Marking exceptions as handled

The default behavior for Camel is to call your exception (or error) handler, and rethrow the exception to the caller. This recipe will show how to mark that exception as handled, which tells Camel that it should not consider this to be an error and nothing further needs to be done, that is, do not rethrow that particular exception to the consuming endpoint.

Getting ready

The Java code for this recipe is located in the org.camelcookbook.error.exception package. The Spring XML files are located under src/main/resources/META-INF/spring and prefixed with exception.

How to do it...

Within the onException DSL statement, specify a handled statement with a predicate that will indicate if the exception has been handled (predicate evaluates to true) or if it is not handled (predicate evaluates to false, so exception should be re-thrown).

In the XML DSL, define an onException element within either the camelContext or route element. Within the onException element include one or more exception elements with the full package name of the exception you want this handler to catch, follow that with one or more route steps (for example, <to uri="direct:handleError"/>). This is common for all exception handlers.

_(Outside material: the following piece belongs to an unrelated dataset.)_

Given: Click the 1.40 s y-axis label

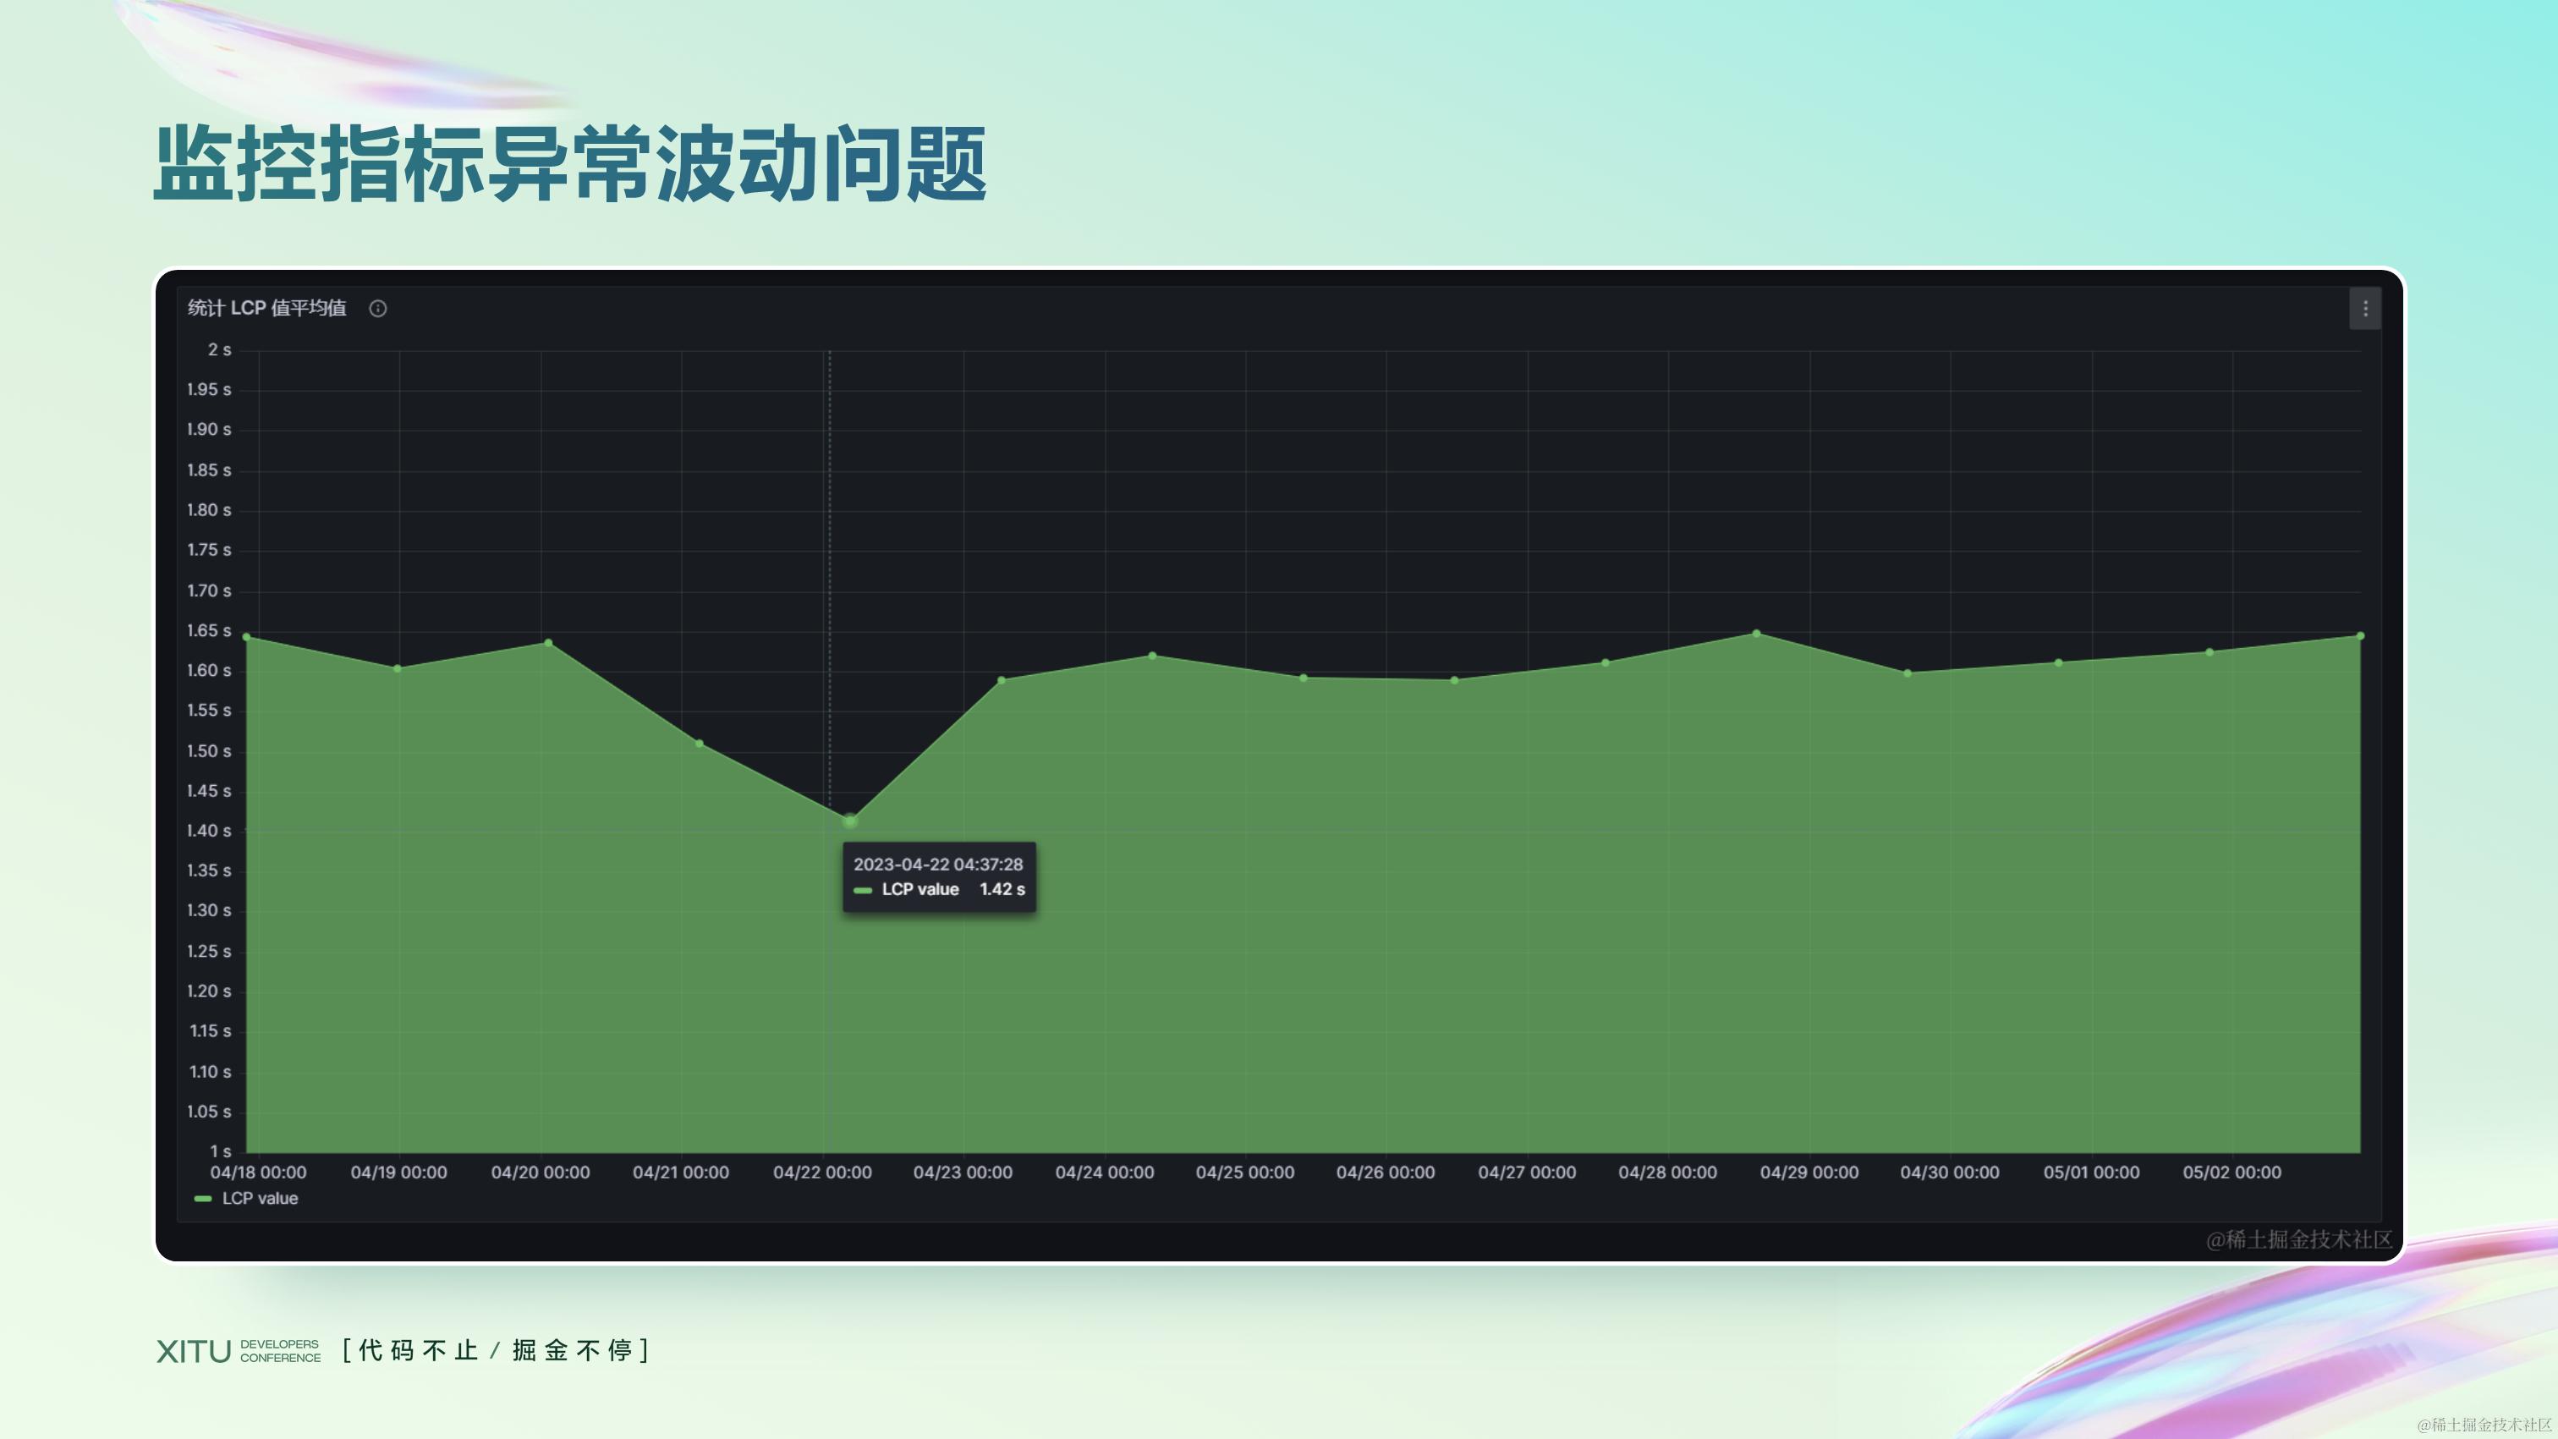Looking at the screenshot, I should pyautogui.click(x=209, y=831).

Then, add a handled element with a nested predicate (for example, <constant>true</constant>):

<camelContext xmlns="http://camel.apache.org/schema/spring">
  <onException>
    <exception>
      org.camelcookbook.error.shared.FlakyException
    </exception>
    <handled>
      <constant>true</constant>
    </handled>
    <to uri="mock:error"/>
  </onException>
  <!-- ... -->
</camelContext>

In the Java DSL, within the RouteBuilder.configure() method, define an onException block and include a comma separated list of one or more class types for the Exception types that you want to handle. Then using the onException fluent API, define one or more route steps (for example, to("direct:handleError")). This is common for all exception handlers.

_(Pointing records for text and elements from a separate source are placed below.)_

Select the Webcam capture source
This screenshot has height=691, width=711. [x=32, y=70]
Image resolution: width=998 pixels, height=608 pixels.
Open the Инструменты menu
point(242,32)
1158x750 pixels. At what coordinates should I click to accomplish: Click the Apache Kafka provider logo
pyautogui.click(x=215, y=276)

Then, add the handled(…) call with either a boolean or a predicate:

public class ExceptionRouteBuilder extends RouteBuilder {
  @Override
  public void configure() throws Exception {
    onException(FlakyException.class)
      .handled(true)
      .to("mock:error");

    from("direct:start") //...
  }
}

Note

You can define the multiple onException blocks globally and within routes. Camel will evaluate matches based on the order in which you specify the multiple onException handlers. See the Catching exceptions recipe for more details.

How it works...

The onException block behaves like any exception handler as described in the Catching exceptions recipe, except that if the handled expression evaluates to true then Camel will not re-throw the exception.

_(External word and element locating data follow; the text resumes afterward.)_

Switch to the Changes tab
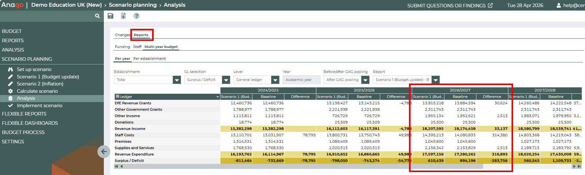 pyautogui.click(x=122, y=35)
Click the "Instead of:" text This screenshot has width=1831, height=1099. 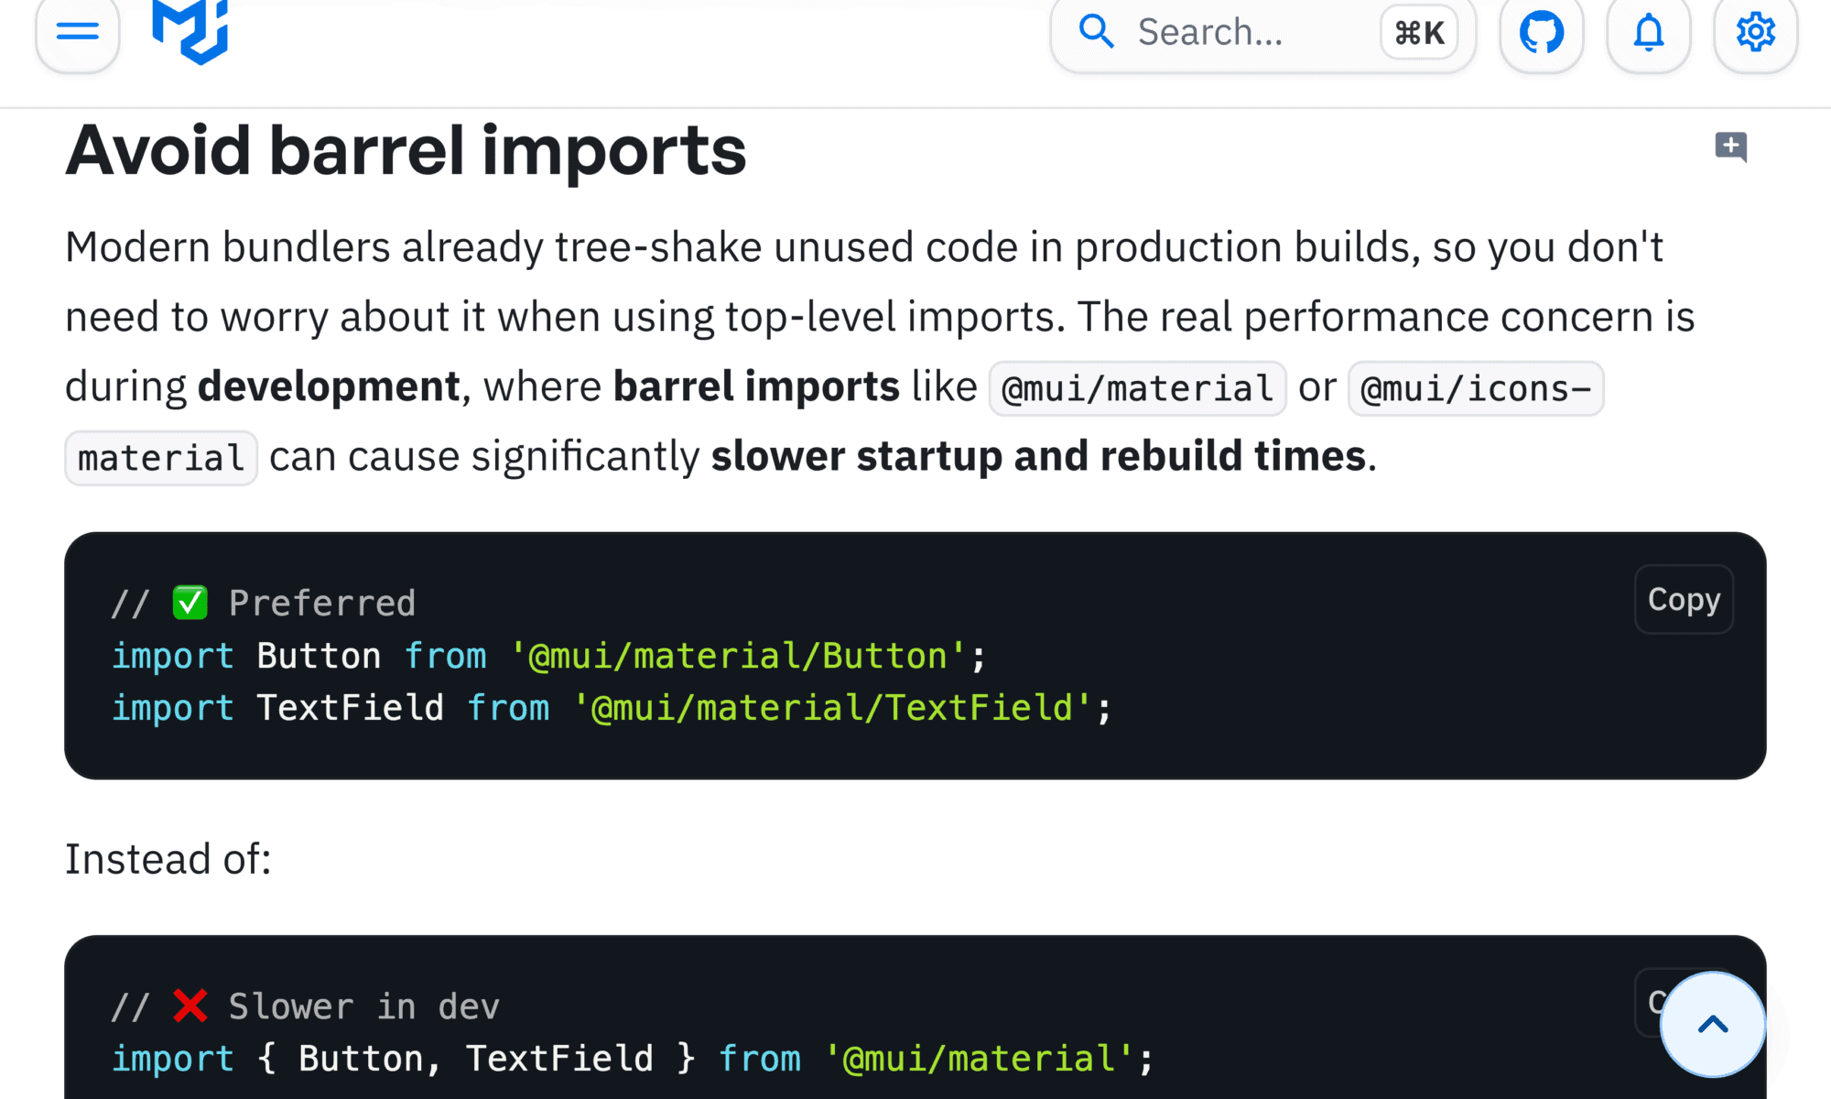(168, 859)
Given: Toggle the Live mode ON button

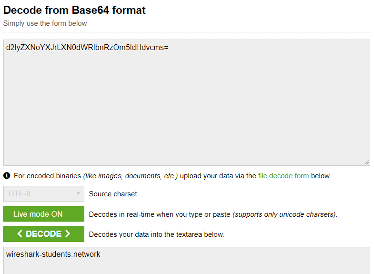Looking at the screenshot, I should (x=44, y=214).
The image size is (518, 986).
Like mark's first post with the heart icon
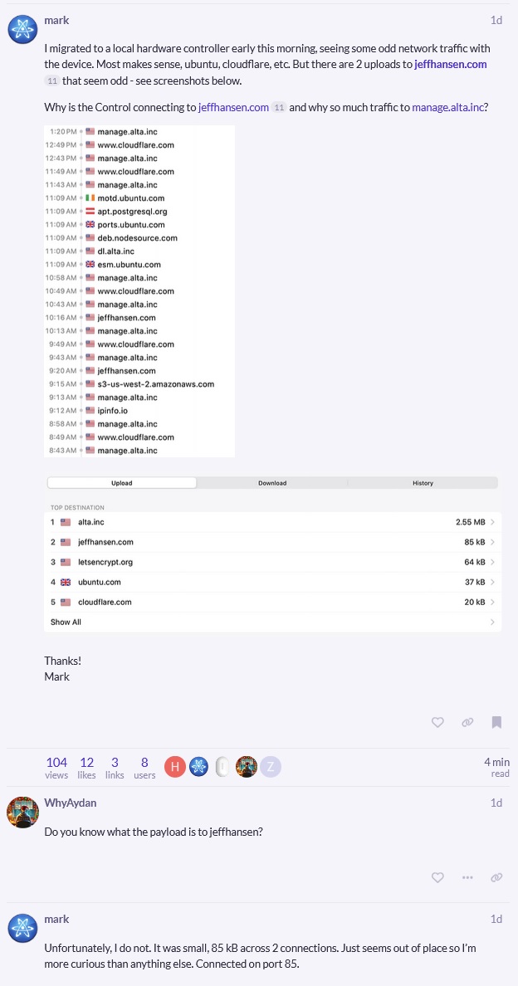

No further processing of this message will occur within the route where the exception was thrown, and the current message state will be returned to the caller. The exception handler can alter the message before it is returned, so it can create a custom error response as part of its normal exception handling.

There's more...

If you want to continue processing the message that caused the exception from the next step within the route, instead of handled you can mark the exception as continued. Marking an exception as continued means that the exception handling steps will be run on the message, and then the message will pick up processing at the step after the one that threw the exception.

In the XML DSL, use the continued element with a nested predicate. Refer to the following code for the same:

<onException>
  <exception>
    org.camelcookbook.error.shared.FlakyException
  </exception>
  <continued>
    <constant>true</constant>
  </continued>
  <to uri="mock:ignore"/>
</onException>

In the Java DSL, call the continued(…) statement with a boolean or a predicate:

onException(FlakyException.class)
  .continued(true)
  .to("mock:ignore")

Camel exception handlers also support redelivery policies (see the Retrying an operation recipe), the onRedelivery processor (see the Customizing each redelivery attempt recipe), and conditional processing (see the Conditional retry recipe) just like error handlers.